At some point, I plan to build "folders" on each crop or topic, so that they might read as a FAQ - in this case, on the marketing of Lavender. I have also created a detailed Technical Crop Report on how to propagate, grow and harvest Lavender for the commercial herb trade. Those are like mini-books for the serious farmer, complete with disease and insect controls.

I also have in press a companion book to "The Potential of Herbs As A Cash Crop" titled "Successful Farm Plans for North America". This new book will also have a CD-ROM edition, with many of these Technical Crop Reports, and an accounting generator for creating complex spread sheets for the small farm that would like to diversify.

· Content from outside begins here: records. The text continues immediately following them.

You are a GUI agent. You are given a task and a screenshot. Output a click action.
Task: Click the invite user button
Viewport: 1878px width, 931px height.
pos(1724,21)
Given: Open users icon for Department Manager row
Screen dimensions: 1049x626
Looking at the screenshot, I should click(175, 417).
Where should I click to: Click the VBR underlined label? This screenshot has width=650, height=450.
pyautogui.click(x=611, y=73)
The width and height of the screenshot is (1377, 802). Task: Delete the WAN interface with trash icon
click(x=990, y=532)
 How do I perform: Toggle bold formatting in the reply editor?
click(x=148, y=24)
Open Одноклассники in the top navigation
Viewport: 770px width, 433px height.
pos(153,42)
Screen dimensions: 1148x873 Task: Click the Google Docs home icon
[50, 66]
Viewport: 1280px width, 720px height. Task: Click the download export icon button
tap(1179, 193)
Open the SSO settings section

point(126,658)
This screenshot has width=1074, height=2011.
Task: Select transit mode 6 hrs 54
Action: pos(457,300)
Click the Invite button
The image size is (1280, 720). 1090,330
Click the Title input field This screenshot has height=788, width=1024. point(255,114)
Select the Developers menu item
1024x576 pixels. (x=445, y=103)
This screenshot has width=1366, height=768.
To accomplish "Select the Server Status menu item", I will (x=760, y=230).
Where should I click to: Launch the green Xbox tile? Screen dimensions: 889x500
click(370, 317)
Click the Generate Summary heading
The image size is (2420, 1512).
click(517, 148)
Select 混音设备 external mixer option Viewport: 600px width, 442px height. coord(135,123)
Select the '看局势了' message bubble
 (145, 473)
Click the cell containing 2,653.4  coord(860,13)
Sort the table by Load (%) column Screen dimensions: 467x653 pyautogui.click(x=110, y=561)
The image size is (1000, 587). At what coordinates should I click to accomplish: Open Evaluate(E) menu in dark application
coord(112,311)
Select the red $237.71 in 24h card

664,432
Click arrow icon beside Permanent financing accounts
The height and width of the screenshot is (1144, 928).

For the Lavender Flower Petals, the smaller buyers are usually regional wholesalers for nutrition centers and the retail herb trade. They would include such companies as Herbarium (Kenosha), Lebermuth (South Bend), and Whole Herb (Mill Valley). There are many new uses being developed for use, including cosmetics and soaps

Larger import houses for the Flower Petals are usually found in and around New York, like Meer Corporation (North Bergen), although Botanicals International (Long Beach) also imports this crop for some of the regional potpourri manufacturers. There is also a limited use of the Flower Petals as a herb tea ingredient.

Most Lavender is sold, however, as an essential oil or flower oil. These companies include Penta Manufacturing (Fairfield), Polarome (Jersey City), Robertet (Oakland), and E.L. Scott & Co (New York), a primary importer. Most of this is used as a perfume ingredient. There are also many different kinds of Lavender, including Spike Lavender Oil and Lavandin Oil, sometimes taken from other plants (like Mentha citrata).

The major distinction among the three oils mentioned is in their relative contents of linalyl acetate, linalool, 1,8-cineole, and camphor. The spread of these four important volatiles determines the price, who can buy it, and where and how it might be used. For more information on these aspect, see my book titled "The Magical And Ritual Use Of Perfumes (and how to blend oils)".

As you can see, this is a more detailed aspect of marketing which must be considered when selecting specific crops, and why you might want (or not) to consider their cultivation as an alternative crop in your overall farm program. Most of these oils can be easily taken via steam distillation, commonly used for other Mint Oils.

Don’t forget to review my earlier comments in a previously posted question for some of the FIRST CONSIDERATIONS in growing this crop for market.